Но внутренние трансформации не закончились, мысленный процесс продолжался. Напряжение от злости, которое обычно должно было бы притаиться и затем плавно перейти в силу будущей мести, сейчас так же плавно переходило во что-то совсем другое. При этом Уго испытывал странное чувство наслаждения от того, что он неожиданно хорошо справляется со своими мыслями, от того, что может делать умозаключения. Новое приятное чувство захотелось не потерять и даже развить, поэтому он не вмешивался в процесс перетекания энергии злости в холодную силу мысли.

Но это длилось не долго. Уго Дорадо переоценил свои физические возможности. Его организм был не привычен к таким трансформациям энергий и неожиданно отозвался болью в старой ране ноги, почти одновременно заболела затекшая спина, а когда он попытался сменить позу, его голова возмутилась свинцовой болью. Уго почувствовал себя стариком - казалось, что тело выдало все накопившиеся претензии разом. От неожиданности мексиканец пал духом – теперь он по-настоящему испугался из-за того, что станет больным и безпомощным в тюрьме и не сможет за себя постоять. От этой мысли у него неприятно отозвалось ледяным холодом в «солнечном сплетении».

«Не сдамся», – это упрямое утверждение само по себе промелькнуло в голове. Не сдаться в том смысле, что будет выкручиваться согласно обстоятельствам. И, не обращая внимания на слабость и боль, он перевернулся на живот.
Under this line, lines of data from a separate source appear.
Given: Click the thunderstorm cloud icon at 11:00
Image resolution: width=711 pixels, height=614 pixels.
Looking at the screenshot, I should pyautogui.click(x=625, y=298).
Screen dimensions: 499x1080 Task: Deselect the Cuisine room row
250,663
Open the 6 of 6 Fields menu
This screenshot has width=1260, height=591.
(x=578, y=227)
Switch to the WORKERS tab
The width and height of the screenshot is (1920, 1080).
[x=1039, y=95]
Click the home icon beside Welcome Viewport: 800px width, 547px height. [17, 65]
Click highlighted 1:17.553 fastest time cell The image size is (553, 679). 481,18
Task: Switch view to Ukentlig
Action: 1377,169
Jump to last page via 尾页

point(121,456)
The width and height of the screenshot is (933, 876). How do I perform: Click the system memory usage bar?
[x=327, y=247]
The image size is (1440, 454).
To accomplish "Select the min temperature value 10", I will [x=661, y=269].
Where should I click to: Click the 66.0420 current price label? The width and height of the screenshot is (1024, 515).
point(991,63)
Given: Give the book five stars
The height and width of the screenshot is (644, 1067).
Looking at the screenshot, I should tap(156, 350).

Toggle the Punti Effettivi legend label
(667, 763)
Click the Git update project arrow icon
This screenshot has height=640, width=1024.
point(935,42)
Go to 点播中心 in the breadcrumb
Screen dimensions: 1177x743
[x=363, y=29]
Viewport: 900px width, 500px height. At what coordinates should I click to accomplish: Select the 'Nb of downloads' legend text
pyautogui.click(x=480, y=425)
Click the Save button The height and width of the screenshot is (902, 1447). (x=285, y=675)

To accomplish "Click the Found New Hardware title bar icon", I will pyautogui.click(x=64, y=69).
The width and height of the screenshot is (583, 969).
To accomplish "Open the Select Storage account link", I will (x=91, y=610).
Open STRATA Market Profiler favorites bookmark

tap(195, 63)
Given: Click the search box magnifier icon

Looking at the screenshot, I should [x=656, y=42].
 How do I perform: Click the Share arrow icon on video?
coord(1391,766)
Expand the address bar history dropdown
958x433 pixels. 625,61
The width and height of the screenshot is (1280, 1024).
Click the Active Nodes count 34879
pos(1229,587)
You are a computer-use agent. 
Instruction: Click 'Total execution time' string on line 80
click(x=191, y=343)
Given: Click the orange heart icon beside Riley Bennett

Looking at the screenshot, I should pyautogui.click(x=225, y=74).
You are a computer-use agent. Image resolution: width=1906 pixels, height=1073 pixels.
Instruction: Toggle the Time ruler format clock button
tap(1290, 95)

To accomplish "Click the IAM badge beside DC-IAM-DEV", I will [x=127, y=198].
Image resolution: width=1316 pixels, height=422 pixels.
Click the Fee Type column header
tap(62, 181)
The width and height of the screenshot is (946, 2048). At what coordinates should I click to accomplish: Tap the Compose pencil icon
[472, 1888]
Неожиданно Уго стало стыдно - он вспомнил своего брата, оставшегося в Мексике и упорно трудящегося в родной стране, пытающегося выбраться из нищеты, - «Хотя мог бы временно оставить родителей и рвануть за большими деньгами на север, как сделал я». Невероятно, но только сейчас мексиканец отдал должное брату, признался себе, что брат «ползет» несмотря ни на что, не предает родителей, живет честно… и не хнычет, даже пытается помогать ему…

«Боже, а ведь я завидую ему… и всегда завидовал, хотя старался придать брату образ неудачника», - такая мысль, казалось, вынырнула из самой глубины подсознания, выждав удобный момент, и обратно ее уже было не загнать. Уго явно не понимал, что с ним происходит. Было ощущение, что неведомое всё больше придавливало, вминало его. Он даже привстал, недоверчиво проверяя свободу движения, и снова рухнул. Сил сопротивляться обрушивающимся откровениям и нарастающим болям совсем уже не было. Еще немного и его бы начало нервно трясти, но от нервного срыва Уго спасло то, что он не стал сопротивляться никаким текущим мыслям, а смирился и поэтому смог чуть расслабиться. Заснуть он, конечно, не смог, но всё же впал в некоторое забытьё. У него оставалось несколько часов на отдых.

А в это время почти по соседству с камерой, в том же здании, где лежал в отключке Уго Дорадо, сидел офицер полиции с каменным лицом, мучаясь не бессонницей, а собственным безсилием. Прищурившись, он смотрел в монитор на спящего Уго и пытался осознать, насколько талантливо этот мексиканец врёт, - «Задержание и допрос не прояснили ничего, нужный «объект» по-прежнему растворен в пространстве, не понятна даже логика исчезновения «объекта» – пропал и всё, а единственный «хвост» – это смартфон из дома мексиканца. При этом чертова «фасоль» (фасоль [англ. bean] – презрительная кличка мексиканцев по названию блюда), похоже, просто спокойно и нагло дрыхнет в камере, а я стерегу его сон», - размышлял офицер. А ведь утром ему предстояло сделать доклад «старшему», который сейчас тоже отдыхал и просил не безпокоить, пока не станет хоть что-то ясно. А ясности-то как раз и не было, более того – не было даже предположений, что делать, кого пытать дальше. И это было для офицера самое неприятное - практически поражение. «А успешный боец не должен тупо терпеть поражения, зато должен превращать даже поражения в победу, иначе - этот боец обречен», - такова была одна из жизненных установок этого офицера.

«Так и не терпится как следует прокрутить этого дурня», - потирая с усилием руки подумал каменноликий офицер полиции, глядя в монитор на тело спящей жертвы, - «Даже, если бы это не помогло».